And WAAAAAY down at the bottom of the file… you see a line trying to mounta
drive / partition that doesn’t EXIST!

Delete that line. The one that says “scsi-200d04b…”

You won’t have a problem next boot.

Loni


L R Nix
lornix@lornix.com

Another thing I noticed:

Based on your fstab you posted:

> > /dev/disk/by-id/scsi-SATA_Hitachi_HDT7250_VFJ101R73GK09K-part4 swap
> > swap defaults 0 0
> > /dev/disk/by-id/scsi-SATA_Hitachi_HDT7250_VFJ101R73GK09K-part3 /
> > ext3 acl,user_xattr 1 1

You’re using sda3 as your root/boot partition, that’s good
and using sda4 as your swap partition…

except:

from the ‘fdisk -l’ output from previous:

> Device Boot Start End Blocks Id System
> /dev/sda1 1 26 204819+ ee EFI GPT
> /dev/sda2 26 15153 121503744 af Unknown
> /dev/sda3 15153 29514 115354609 83 Linux
> /dev/sda4 29514 30402 7135394+ b W95 FAT32

You’ve got sda4 marked as W95 FAT32 type…

If that partition IS being used as swap, you should change the partition type
to type 82. the ‘t’ command from ‘fdisk /dev/sda’.

If it’s NOT supposed to be swap… something needs to change, as the data
WILL be written over if your system runs low on physical ram.

Loni


L R Nix
lornix@lornix.com

So cool! I knock myself! It was staring me in the face and I went “Nah!”. The scsi serial numbers. I could have recognized that the offending one was not the internal drive and I would have recognized the external Firewire drive I disconnected without unmounting.

(I’m assuming if I unmounted it fstab would not have an entry for it. Am I correct in that assumption?)

I don’t know why fdisk gives ‘sda4’ the “W95 Fat32” type. In YaST2 > System -> Expert Partitioner it is marked as “Linux swap”. And when I used “parted /dev/sda prin” it shows up as linux-swap. Is this another case of mistaken identity?

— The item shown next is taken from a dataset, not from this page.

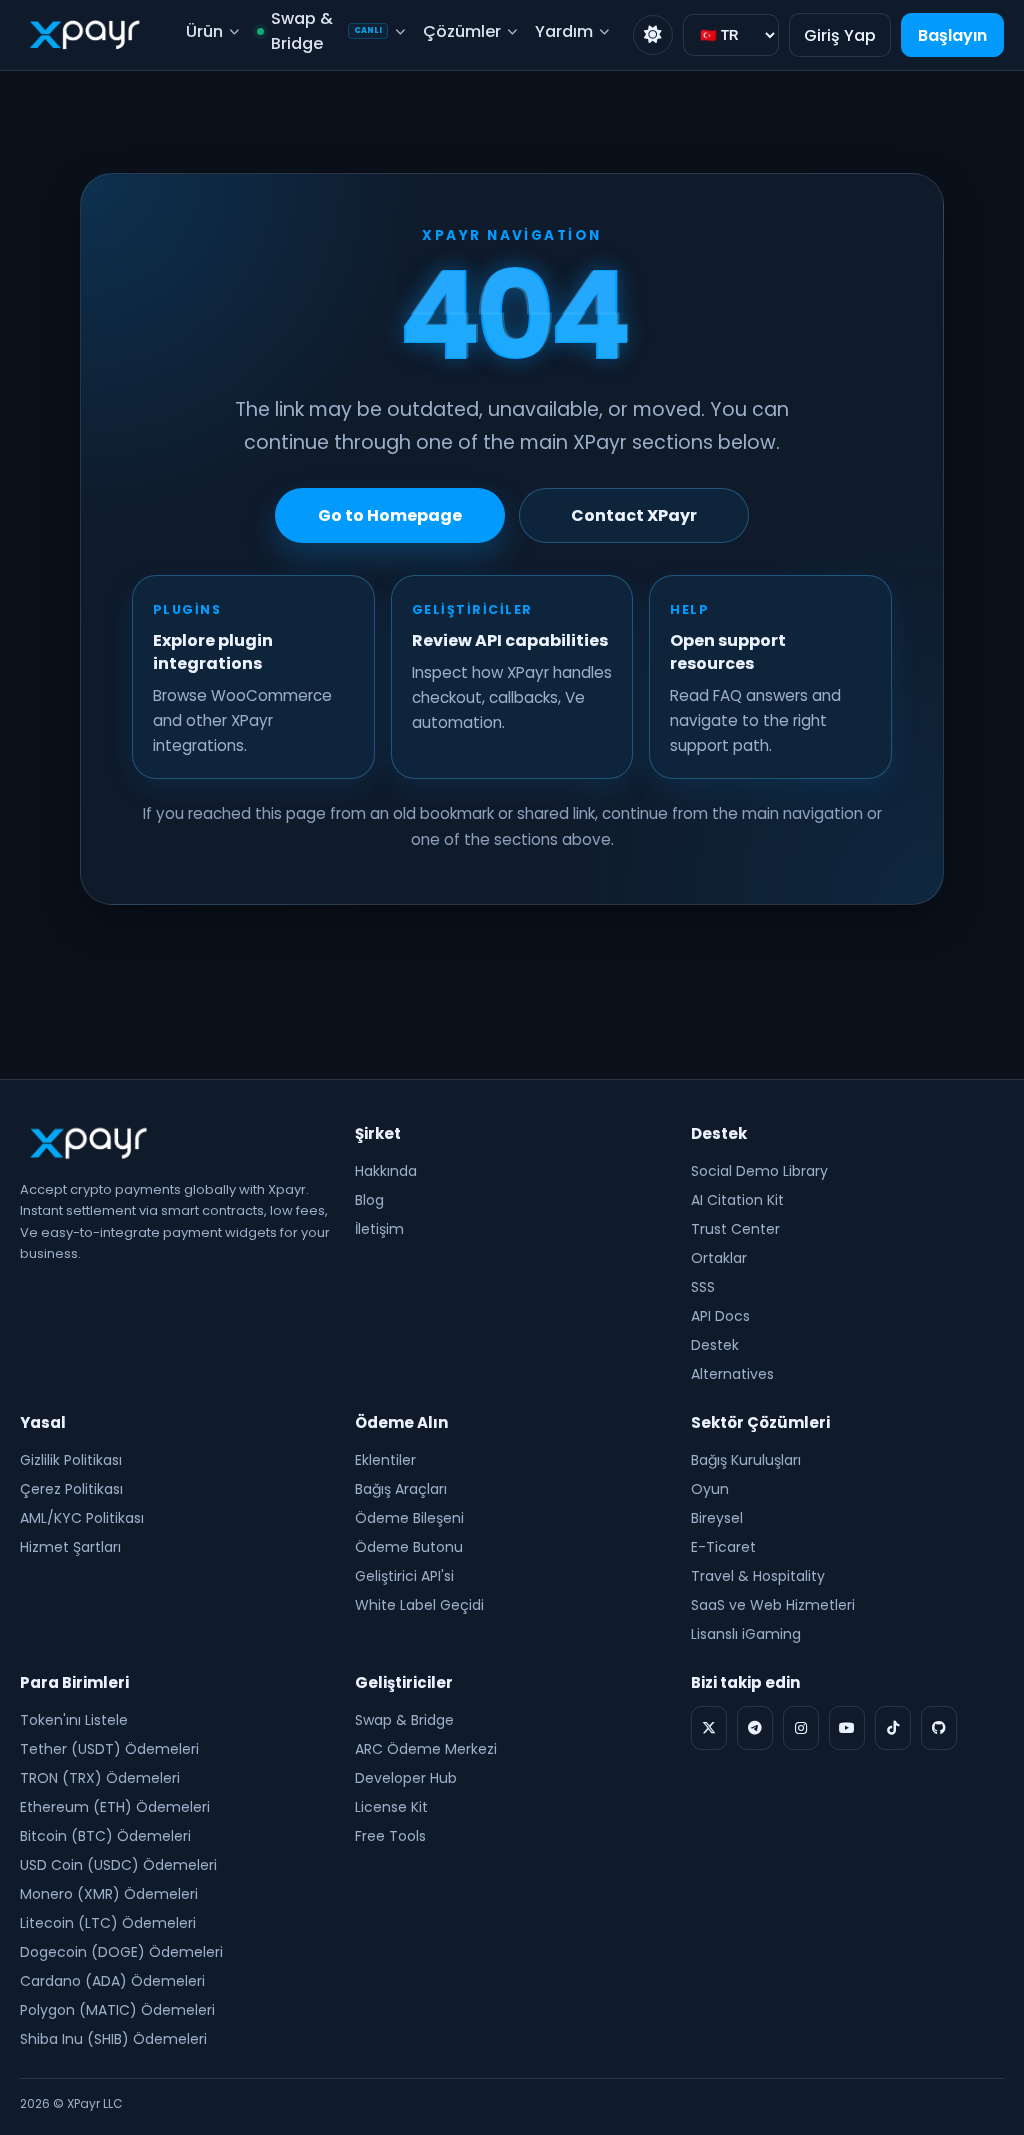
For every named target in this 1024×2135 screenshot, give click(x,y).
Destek (715, 1345)
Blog (369, 1200)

On Wed, 20 Aug 2008 18:46:03 GMT
fogelfish <fogelfish@no-mx.forums.opensuse.org> wrote:

>
> So cool! I knock myself! It was staring me in the face and I went
> “Nah!”. The scsi serial numbers. I could have recognized that the
> offending one was not the internal drive and I would have recognized
> the external Firewire drive I disconnected without unmounting.
>
> (I’m assuming if I unmounted it fstab would not have an entry for it.
> Am I correct in that assumption?)
>
> I don’t know why fdisk gives ‘sda4’ the “W95 Fat32” type. In YaST2 >
> System -> Expert Partitioner it is marked as “Linux swap”. And when I
> used “parted /dev/sda prin” it shows up as linux-swap. Is this another
> case of mistaken identity?
>
>

No idea, but I imagine the fact that you’ve got the funky weird GPT partition
that confuses fdisk could be a factor.

> WARNING: GPT (GUID Partition Table) detected on ‘/dev/sda’! The util
> fdisk doesn’t support GPT. Use GNU Parted.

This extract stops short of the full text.